Task requirements: Only the stretch below from the line holding "This screenshot has" through the line holding "Click the Next.js dev tools icon" should be restated, word for word and with both ends included; pictures stay out.

Top of Provided material

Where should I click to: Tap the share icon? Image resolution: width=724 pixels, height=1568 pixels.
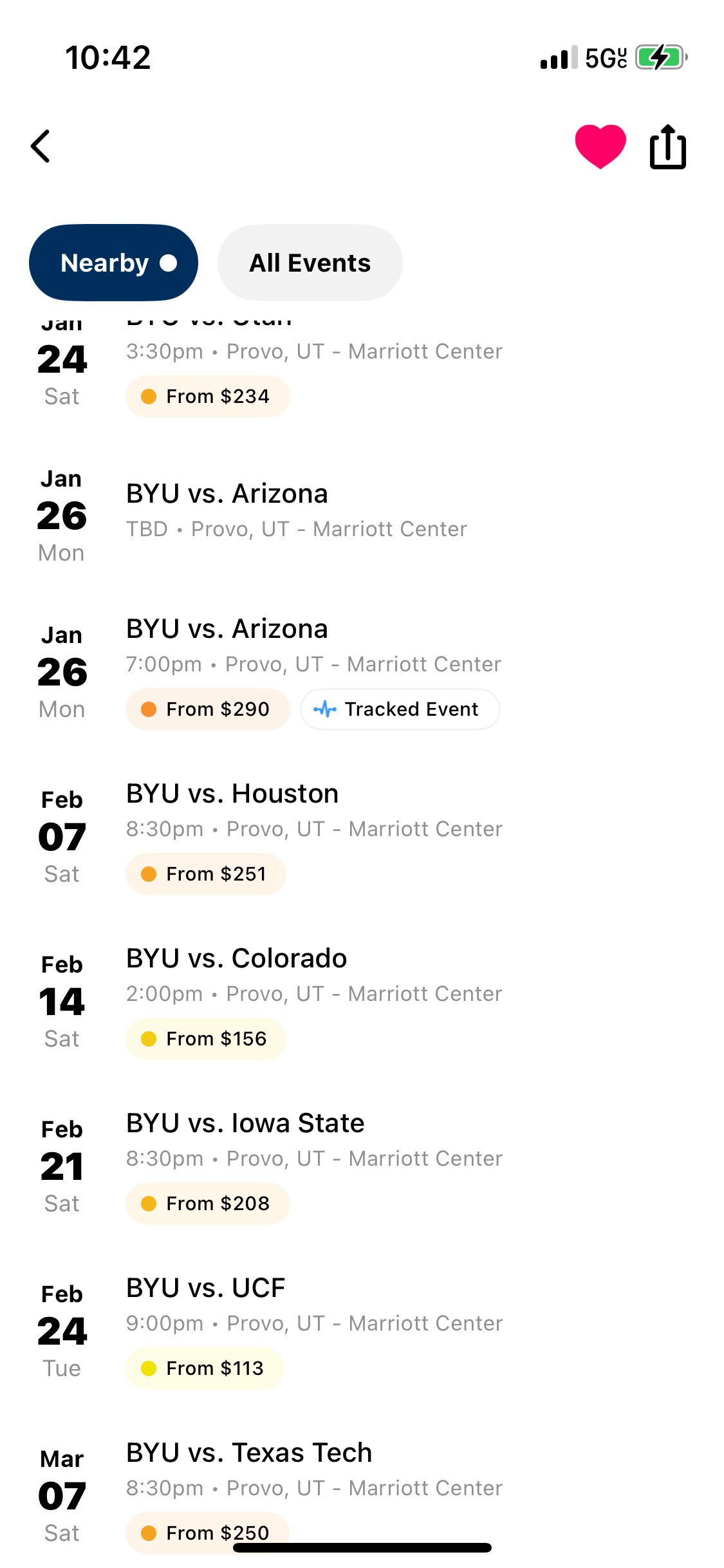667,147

Bottom of Provided material
Top of Provided material

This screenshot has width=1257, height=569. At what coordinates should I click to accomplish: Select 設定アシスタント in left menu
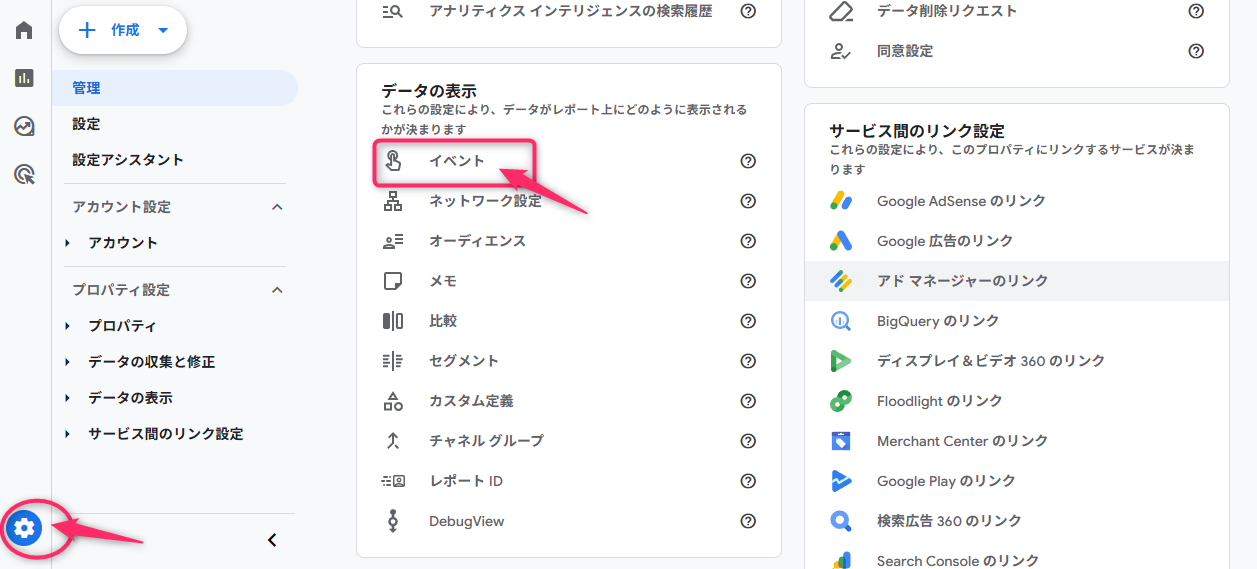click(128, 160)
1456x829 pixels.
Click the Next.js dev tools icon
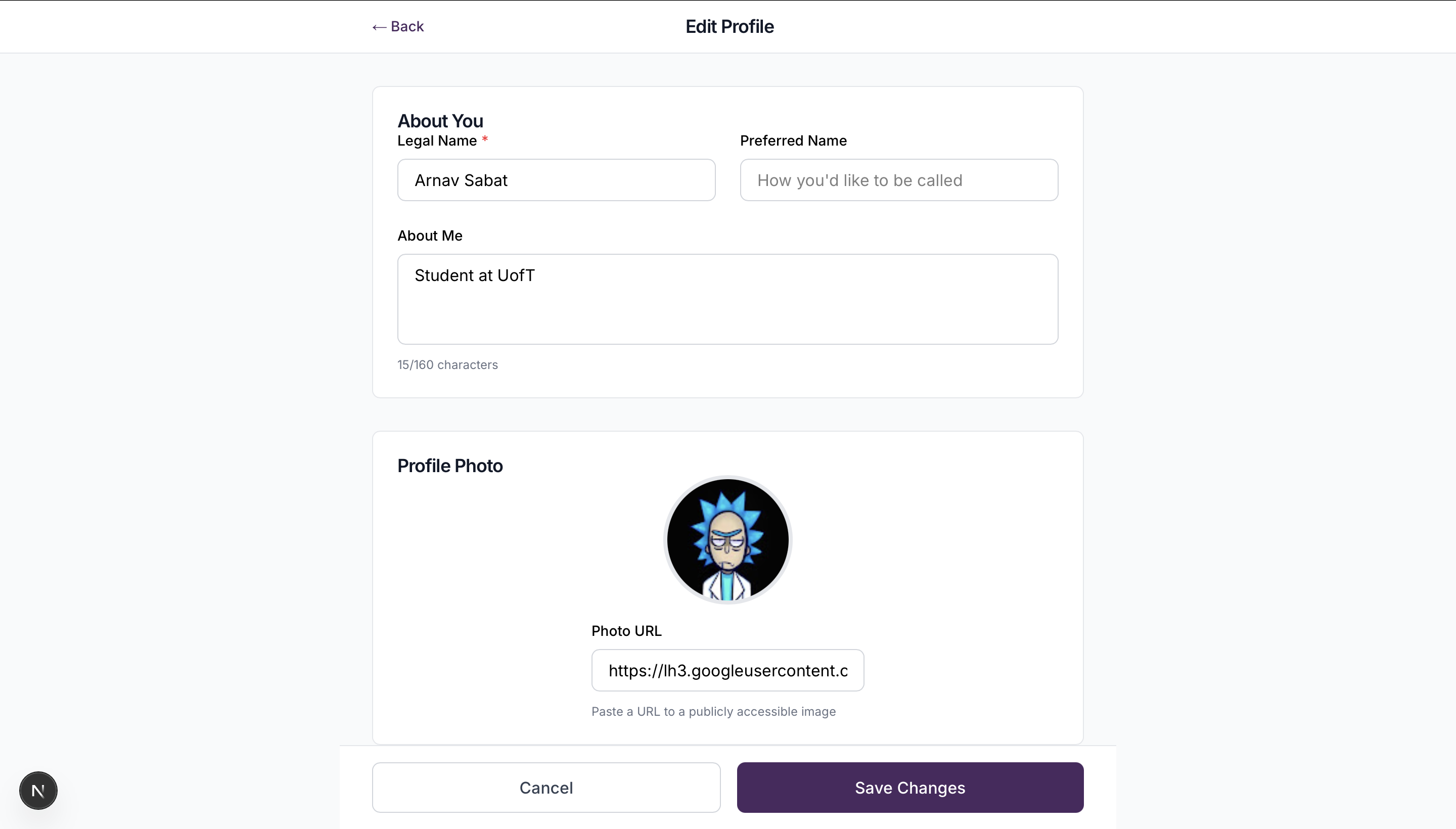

Bottom of Provided material

Task output:
This screenshot has width=1257, height=569. At what coordinates should I click to accomplish: Select 設定アシスタント in left menu
click(128, 160)
1456x829 pixels.
Click the Next.js dev tools icon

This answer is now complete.